Honeycutt v. United States of America

Summarized by:

  • Court: U.S. Supreme Court Certiorari Granted
  • Area(s) of Law: Criminal Law
  • Date Filed: December 9, 2016
  • Case #: 16-142
  • Judge(s)/Court Below: 816 F.3d 362 (6th Cir. 2016)
  • Full Text Opinion

Whether there is joint and several liability for co-conspirators to forfeit funds from a drug conspiracy under 21 USC § 853(a)(1)?

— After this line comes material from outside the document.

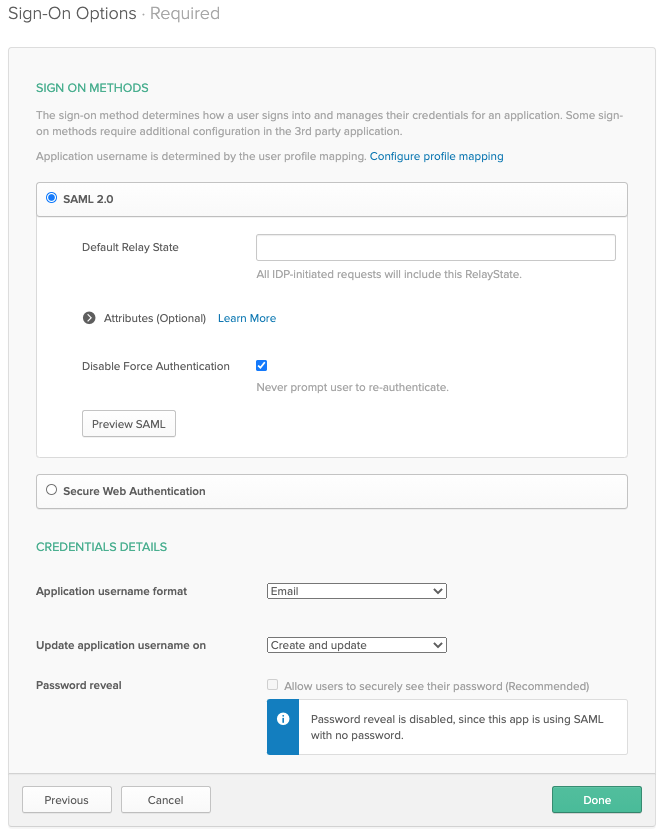Go back with the Previous button
662x834 pixels.
click(x=66, y=800)
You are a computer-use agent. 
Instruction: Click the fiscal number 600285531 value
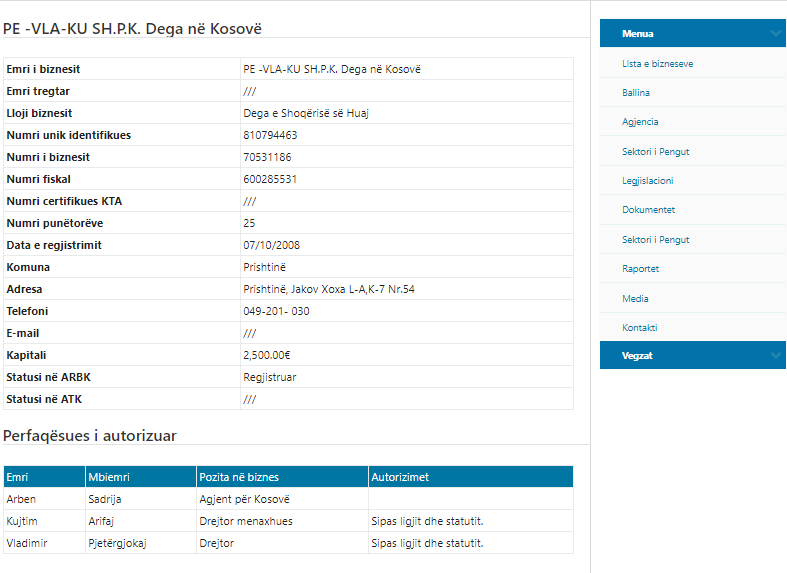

21 USC § 853(a)(1) requires individuals convicted of a federal drug crime to forfeit all property they acquired through the commission of the offense. Petitioner worked at a hardware store owned by his brother and noticed a larger number of “edgy looking folks” purchasing a water purification product. Petitioner was eventually convicted of two counts of conspiracy to distribute iodine knowing or having reasonable cause to believe it could be used to make methamphetamine, as well as nine other counts related to iodine distribution. The United States sought forfeiture in the amount of $269,751.98 and Petitioner objected, argued that he should not be required to forfeit anything, as he did not profit, his brother did. The district court agreed and did not require forfeiture. The Sixth Circuit reversed the decision holding the Petitioner jointly and severally liable and requiring the forfeiture of the funds. There is currently a circuit split regarding joint and several liability in this context, with the Sixth Circuit joining the Second, Third, Fourth, and Eighth Circuits in holding conspirators jointly and severally liable while the D.C. Court has declined to impose joint and several liability on co-conspirators. Petitioner seeks review on the grounds that the Sixth Circuit approach, and in turn its decision, was wrong based upon the plain text reading of 21 USC § 853(a)(1). Petitioner also insists that resolving this case will address the current circuit split and that the straightforward facts of this case will make the resolution of the split easy for the Court.